** BRIEF **
In the data, find each line where the word "preview" appears and list that line.

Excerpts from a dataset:
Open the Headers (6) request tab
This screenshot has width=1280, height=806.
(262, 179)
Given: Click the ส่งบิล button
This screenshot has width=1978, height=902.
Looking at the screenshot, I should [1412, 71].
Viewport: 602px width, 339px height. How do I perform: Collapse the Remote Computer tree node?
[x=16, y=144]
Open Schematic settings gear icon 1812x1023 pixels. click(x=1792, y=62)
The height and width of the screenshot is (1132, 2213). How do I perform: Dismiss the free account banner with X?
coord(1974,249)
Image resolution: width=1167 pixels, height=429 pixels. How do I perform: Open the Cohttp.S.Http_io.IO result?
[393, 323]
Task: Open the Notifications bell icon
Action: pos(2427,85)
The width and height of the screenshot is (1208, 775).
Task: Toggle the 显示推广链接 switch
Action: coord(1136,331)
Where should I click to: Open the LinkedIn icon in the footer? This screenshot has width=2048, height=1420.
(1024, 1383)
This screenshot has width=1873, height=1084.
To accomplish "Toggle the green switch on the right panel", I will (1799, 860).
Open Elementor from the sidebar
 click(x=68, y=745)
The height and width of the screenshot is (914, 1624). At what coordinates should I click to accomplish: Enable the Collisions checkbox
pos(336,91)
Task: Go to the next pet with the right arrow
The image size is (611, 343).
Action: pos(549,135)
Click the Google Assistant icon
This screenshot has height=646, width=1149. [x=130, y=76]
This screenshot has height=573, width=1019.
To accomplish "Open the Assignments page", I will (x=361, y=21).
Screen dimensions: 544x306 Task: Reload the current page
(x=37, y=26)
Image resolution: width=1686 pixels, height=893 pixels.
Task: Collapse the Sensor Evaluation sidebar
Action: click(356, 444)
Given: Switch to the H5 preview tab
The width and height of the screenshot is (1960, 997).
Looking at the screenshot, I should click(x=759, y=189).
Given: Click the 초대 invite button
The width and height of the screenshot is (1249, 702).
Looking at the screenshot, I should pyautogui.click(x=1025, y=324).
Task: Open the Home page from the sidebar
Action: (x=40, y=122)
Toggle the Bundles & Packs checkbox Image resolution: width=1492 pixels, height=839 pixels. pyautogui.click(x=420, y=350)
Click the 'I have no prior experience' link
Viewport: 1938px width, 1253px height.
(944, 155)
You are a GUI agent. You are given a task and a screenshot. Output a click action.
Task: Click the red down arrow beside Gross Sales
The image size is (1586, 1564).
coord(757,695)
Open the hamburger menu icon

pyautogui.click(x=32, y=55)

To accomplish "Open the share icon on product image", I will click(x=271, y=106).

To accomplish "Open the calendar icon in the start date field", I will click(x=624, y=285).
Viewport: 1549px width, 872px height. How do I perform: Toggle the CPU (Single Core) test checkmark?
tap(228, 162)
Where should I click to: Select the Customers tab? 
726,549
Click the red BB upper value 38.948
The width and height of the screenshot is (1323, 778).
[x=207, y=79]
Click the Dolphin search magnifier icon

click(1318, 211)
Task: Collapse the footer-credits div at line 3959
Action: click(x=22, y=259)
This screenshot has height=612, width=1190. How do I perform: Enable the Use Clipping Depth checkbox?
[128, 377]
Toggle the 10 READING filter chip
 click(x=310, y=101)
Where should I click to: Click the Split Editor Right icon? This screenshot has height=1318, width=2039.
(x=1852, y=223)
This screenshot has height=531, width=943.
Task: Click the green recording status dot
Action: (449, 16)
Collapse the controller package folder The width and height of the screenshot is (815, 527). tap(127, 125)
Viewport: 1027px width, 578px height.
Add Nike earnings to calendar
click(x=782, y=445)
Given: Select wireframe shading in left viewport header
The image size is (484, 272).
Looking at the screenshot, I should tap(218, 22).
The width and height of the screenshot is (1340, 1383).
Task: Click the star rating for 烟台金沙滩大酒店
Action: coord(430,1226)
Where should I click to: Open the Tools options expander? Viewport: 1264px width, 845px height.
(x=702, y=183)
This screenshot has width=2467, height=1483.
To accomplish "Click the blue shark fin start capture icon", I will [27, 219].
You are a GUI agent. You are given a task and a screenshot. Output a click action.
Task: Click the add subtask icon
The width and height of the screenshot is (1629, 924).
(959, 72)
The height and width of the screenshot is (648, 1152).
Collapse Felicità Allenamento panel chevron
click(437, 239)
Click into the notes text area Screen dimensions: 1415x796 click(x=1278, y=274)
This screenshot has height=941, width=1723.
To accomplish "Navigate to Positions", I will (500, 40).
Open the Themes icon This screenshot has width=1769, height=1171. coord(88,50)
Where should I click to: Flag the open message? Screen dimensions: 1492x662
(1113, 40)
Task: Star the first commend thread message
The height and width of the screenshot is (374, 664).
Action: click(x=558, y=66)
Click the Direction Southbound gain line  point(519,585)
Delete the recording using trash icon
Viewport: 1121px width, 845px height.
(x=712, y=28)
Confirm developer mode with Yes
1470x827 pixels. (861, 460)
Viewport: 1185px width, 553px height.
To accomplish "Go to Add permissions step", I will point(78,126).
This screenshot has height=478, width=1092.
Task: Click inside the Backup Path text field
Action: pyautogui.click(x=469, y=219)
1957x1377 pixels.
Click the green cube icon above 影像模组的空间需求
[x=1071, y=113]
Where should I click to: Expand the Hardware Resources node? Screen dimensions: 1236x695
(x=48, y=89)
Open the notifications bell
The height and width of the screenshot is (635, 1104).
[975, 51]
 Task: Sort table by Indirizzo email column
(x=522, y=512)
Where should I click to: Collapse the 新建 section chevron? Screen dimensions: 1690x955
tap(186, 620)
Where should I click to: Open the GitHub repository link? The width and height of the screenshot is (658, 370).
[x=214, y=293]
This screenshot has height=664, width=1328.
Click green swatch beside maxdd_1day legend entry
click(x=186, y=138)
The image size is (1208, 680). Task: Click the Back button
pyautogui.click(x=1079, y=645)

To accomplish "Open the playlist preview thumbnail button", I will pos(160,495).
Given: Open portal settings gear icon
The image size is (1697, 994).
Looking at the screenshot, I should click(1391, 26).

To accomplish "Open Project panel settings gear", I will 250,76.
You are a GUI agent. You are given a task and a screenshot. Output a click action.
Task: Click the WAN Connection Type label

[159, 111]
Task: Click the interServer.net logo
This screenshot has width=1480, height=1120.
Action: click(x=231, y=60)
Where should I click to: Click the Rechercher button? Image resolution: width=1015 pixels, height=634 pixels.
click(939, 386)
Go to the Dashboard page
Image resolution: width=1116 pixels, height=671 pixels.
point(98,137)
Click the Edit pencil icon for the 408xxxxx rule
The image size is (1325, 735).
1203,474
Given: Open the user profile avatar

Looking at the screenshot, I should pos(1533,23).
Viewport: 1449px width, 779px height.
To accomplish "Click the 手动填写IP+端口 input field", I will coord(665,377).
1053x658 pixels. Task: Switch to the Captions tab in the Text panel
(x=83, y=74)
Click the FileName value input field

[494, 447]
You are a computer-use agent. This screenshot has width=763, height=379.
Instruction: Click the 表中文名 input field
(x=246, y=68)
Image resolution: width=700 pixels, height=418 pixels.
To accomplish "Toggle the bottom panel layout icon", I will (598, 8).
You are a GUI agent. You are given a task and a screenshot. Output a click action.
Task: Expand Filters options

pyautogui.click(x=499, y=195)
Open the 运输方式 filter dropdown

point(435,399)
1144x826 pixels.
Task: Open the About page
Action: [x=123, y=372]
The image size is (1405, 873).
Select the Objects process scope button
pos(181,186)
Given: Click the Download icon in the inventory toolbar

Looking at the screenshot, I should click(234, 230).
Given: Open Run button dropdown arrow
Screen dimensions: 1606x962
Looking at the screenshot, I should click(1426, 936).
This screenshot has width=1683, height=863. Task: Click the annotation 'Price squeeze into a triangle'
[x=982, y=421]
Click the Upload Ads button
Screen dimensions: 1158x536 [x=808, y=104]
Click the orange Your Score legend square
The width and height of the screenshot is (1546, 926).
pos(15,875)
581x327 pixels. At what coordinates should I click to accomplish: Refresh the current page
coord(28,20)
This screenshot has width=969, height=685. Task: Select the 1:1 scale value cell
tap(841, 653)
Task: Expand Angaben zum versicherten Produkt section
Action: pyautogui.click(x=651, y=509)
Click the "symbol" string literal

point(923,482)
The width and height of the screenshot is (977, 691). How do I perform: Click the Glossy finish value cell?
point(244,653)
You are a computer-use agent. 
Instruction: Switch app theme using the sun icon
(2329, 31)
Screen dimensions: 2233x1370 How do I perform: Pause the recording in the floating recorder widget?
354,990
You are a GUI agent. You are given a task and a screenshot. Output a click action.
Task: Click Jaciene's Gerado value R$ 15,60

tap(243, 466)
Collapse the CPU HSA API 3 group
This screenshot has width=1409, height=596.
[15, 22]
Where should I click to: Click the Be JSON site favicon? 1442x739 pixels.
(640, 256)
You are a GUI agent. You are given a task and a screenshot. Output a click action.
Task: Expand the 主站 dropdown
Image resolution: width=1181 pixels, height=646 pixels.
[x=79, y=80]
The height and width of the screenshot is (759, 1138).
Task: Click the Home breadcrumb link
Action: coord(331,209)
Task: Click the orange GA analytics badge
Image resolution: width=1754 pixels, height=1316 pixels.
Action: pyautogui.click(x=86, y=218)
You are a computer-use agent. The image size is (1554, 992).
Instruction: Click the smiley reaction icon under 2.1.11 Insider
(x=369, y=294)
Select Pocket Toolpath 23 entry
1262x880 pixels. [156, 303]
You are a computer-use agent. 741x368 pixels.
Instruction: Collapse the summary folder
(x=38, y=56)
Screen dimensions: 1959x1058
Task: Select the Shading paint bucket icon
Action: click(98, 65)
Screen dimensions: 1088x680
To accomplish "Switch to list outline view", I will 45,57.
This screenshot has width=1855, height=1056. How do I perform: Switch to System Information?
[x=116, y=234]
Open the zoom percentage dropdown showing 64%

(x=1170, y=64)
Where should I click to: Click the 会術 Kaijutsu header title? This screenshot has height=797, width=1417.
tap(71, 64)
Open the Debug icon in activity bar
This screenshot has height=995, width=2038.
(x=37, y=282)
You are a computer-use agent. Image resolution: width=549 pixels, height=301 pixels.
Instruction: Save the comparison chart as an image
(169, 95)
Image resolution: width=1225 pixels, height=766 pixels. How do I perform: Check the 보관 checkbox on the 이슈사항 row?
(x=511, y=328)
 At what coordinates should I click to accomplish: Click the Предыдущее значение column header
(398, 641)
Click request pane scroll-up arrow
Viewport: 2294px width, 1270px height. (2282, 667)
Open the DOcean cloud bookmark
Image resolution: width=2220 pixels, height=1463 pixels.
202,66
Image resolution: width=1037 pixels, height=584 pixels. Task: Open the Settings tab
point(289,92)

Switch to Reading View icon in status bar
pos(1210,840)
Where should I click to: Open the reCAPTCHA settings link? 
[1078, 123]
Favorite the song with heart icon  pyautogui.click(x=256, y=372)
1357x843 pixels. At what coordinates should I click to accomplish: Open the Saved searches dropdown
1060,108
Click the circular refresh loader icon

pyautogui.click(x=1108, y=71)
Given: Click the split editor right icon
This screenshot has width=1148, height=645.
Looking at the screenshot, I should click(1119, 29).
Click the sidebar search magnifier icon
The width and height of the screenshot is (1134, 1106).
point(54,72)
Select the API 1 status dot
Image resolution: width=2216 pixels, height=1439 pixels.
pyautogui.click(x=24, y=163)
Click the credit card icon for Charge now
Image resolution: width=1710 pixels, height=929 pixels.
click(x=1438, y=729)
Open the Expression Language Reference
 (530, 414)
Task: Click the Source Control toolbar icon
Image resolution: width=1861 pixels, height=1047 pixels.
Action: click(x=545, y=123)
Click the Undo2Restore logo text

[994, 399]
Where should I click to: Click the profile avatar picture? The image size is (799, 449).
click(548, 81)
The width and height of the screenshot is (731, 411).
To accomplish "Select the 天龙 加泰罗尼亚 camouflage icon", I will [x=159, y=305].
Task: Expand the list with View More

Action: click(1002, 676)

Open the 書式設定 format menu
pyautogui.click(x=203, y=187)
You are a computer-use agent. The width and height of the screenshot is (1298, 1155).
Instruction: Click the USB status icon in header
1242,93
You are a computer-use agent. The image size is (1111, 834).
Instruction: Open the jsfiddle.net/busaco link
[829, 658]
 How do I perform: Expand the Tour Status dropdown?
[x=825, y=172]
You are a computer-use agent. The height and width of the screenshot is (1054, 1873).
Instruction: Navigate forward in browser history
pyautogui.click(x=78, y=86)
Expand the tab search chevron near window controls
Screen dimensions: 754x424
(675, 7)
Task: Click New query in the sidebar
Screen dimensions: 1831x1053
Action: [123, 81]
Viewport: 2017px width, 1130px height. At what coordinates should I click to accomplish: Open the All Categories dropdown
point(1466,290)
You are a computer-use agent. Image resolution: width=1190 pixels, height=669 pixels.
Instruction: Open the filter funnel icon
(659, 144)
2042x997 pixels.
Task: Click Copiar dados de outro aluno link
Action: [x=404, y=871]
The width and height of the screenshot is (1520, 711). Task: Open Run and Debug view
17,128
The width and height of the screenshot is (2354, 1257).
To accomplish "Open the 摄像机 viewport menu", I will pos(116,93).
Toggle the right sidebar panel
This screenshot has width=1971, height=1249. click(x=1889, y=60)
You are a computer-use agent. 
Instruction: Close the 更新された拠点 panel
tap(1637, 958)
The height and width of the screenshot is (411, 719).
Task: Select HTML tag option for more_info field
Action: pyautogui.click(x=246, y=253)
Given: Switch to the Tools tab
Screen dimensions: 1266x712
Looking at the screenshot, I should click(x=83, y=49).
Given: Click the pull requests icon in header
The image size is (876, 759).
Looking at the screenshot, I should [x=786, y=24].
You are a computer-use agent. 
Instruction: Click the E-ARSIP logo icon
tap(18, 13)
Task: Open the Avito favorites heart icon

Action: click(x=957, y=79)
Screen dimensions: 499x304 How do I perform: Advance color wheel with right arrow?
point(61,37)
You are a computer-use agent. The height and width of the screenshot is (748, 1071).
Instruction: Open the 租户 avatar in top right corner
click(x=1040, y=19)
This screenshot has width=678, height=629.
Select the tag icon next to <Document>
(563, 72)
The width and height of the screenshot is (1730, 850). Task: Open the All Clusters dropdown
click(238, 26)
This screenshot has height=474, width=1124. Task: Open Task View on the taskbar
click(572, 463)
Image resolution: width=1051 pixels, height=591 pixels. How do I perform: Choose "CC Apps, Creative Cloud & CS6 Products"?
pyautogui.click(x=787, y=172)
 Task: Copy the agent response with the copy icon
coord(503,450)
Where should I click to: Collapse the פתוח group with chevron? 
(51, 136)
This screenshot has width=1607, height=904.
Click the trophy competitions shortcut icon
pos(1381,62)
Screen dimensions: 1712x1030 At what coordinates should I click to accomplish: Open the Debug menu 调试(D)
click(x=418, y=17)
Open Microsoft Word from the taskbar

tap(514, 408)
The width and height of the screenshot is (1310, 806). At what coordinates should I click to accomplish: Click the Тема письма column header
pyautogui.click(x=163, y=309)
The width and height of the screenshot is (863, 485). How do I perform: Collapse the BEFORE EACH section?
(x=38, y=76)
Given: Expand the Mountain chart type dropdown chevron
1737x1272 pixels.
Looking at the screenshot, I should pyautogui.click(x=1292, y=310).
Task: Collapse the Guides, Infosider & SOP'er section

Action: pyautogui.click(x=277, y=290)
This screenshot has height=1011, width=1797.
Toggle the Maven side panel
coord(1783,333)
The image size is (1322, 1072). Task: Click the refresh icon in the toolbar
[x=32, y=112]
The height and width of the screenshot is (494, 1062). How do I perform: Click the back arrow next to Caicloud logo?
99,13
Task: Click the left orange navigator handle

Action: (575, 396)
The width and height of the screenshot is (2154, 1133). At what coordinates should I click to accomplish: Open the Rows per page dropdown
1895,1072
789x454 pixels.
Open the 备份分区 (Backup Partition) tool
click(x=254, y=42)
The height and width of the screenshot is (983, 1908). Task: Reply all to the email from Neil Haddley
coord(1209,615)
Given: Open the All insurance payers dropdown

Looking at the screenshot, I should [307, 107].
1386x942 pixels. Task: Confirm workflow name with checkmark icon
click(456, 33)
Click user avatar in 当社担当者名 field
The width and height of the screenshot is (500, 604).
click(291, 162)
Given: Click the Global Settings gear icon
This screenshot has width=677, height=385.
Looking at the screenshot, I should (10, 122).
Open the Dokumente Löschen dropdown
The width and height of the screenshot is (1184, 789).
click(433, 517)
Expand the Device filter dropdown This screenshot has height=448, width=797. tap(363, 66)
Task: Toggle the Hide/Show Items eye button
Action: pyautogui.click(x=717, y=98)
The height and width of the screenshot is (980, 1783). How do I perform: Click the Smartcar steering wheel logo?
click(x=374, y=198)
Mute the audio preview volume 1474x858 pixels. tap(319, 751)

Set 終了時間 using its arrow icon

** OUTPUT **
Given: Switch to the H5 preview tab
To accomplish "Open the playlist preview thumbnail button", I will pos(160,495).
Mute the audio preview volume 1474x858 pixels. tap(319, 751)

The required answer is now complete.